Neosporosis is an infection whose symptoms are similar to those of toxoplasmosis. The definitive hosts of Neospora caninum are dogs. This apicomplexan parasite infects production animals (cattle, horses, sheep, goats) but is especially present in cattle. For many reasons including:
- the similarity of symptoms with those caused by toxoplasmosis,
- the lack of standardised diagnostic tests,
- the absence of inter-geographical validation and homogeneity in terms of seropositivity threshold values,
it is difficult to obtain reliable epidemiological data relating to neosporosis.

________

What to do → Please carry on the neosporosis text above, starting right after its final sentence. The data below has no connection to the neosporosis text.

[Saved entries]
________

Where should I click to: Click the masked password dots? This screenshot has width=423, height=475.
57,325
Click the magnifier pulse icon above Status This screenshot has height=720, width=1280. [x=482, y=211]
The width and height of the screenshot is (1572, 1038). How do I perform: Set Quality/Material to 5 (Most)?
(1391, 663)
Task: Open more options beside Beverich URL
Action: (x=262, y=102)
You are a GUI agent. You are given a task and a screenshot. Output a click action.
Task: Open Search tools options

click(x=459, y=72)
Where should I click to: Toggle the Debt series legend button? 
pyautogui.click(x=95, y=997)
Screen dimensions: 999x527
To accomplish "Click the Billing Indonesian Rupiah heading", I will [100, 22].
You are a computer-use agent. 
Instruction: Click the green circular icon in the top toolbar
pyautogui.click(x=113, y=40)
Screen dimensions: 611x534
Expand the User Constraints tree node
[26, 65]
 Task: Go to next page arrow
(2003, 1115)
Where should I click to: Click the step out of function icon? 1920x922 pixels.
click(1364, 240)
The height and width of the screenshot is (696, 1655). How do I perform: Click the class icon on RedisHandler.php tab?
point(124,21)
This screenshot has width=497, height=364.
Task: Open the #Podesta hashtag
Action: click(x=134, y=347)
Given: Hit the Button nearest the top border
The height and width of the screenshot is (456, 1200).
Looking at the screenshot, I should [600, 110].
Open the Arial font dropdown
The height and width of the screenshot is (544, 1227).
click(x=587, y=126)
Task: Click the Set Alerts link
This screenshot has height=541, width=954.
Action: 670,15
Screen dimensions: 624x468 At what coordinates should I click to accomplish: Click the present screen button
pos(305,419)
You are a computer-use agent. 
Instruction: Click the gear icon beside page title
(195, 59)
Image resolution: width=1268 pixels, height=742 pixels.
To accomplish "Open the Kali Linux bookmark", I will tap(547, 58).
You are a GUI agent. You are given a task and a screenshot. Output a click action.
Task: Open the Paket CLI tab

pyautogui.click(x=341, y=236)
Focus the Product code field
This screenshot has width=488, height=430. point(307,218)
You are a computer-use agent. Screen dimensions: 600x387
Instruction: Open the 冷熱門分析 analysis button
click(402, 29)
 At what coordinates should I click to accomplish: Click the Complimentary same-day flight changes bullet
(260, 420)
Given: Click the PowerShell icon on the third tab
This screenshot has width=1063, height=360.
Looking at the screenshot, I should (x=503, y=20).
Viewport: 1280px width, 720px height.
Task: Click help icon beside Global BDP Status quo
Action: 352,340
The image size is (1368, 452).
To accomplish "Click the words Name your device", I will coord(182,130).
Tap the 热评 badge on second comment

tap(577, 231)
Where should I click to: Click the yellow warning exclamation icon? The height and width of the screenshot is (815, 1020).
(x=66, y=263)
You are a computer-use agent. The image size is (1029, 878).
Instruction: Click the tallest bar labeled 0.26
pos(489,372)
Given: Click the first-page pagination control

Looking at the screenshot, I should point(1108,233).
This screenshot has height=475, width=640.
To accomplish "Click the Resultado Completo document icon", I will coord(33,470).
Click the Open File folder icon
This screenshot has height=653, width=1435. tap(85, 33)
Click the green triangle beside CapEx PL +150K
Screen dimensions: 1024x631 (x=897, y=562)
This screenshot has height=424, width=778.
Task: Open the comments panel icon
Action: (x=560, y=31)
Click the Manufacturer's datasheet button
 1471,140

________

Answer for the task →
The similarities of the latter with toxoplasmosis have long made its diagnosis difficult. However, its clinical consequences in dogs and the economic losses associated with infections of pregnant cows have been clearly identified today1.In fact, contrary to toxoplasmosis which only carries consequences during a primary infection, N. caninumis known to result in repeated abortions within a single infected animal. It is therefore crucial that heifers and cows be protected because the only truly effective preventive measure available at this time is the removal of seropositive subjects within a herd.
Its zoonotic potential remains uncertain even though anti-Neospora antibodies have been detected in humans.
1Dubey JP., Chares G. & Ortega-Mora LM. Epidemiology and Control of Neosporosis and Neospora caninum.